All the lines below should appear again unchanged, though their pictures should not.

= = = = =

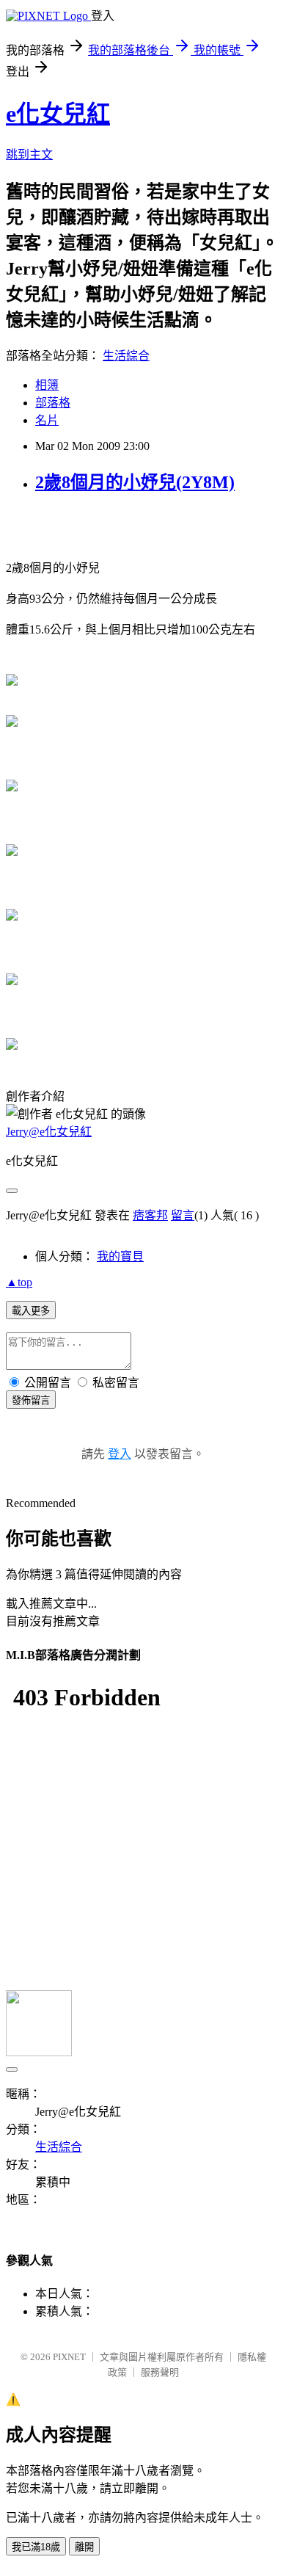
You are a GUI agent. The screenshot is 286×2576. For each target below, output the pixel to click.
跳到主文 (29, 154)
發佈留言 (31, 1400)
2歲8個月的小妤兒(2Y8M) (135, 482)
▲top (19, 1282)
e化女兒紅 (58, 114)
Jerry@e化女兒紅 (49, 1131)
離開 (84, 2547)
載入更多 (31, 1310)
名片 (47, 420)
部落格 (52, 402)
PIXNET (69, 2356)
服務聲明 (160, 2372)
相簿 (47, 385)
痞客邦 (150, 1215)
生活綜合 (126, 355)
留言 (182, 1215)
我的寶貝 (120, 1256)
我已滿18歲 (36, 2547)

= = = = =

- Answer below
You are a GUI agent. The screenshot is 286×2576. For each target below, output the pixel to click.
跳到主文 (29, 154)
發佈留言 (31, 1400)
2歲8個月的小妤兒(2Y8M) (135, 482)
▲top (19, 1282)
e化女兒紅 (58, 114)
Jerry@e化女兒紅 (49, 1131)
離開 (84, 2547)
載入更多 (31, 1310)
名片 (47, 420)
部落格 (52, 402)
PIXNET (69, 2356)
服務聲明 (160, 2372)
相簿 (47, 385)
痞客邦 (150, 1215)
生活綜合 (126, 355)
留言 (182, 1215)
我的寶貝 (120, 1256)
我已滿18歲 (36, 2547)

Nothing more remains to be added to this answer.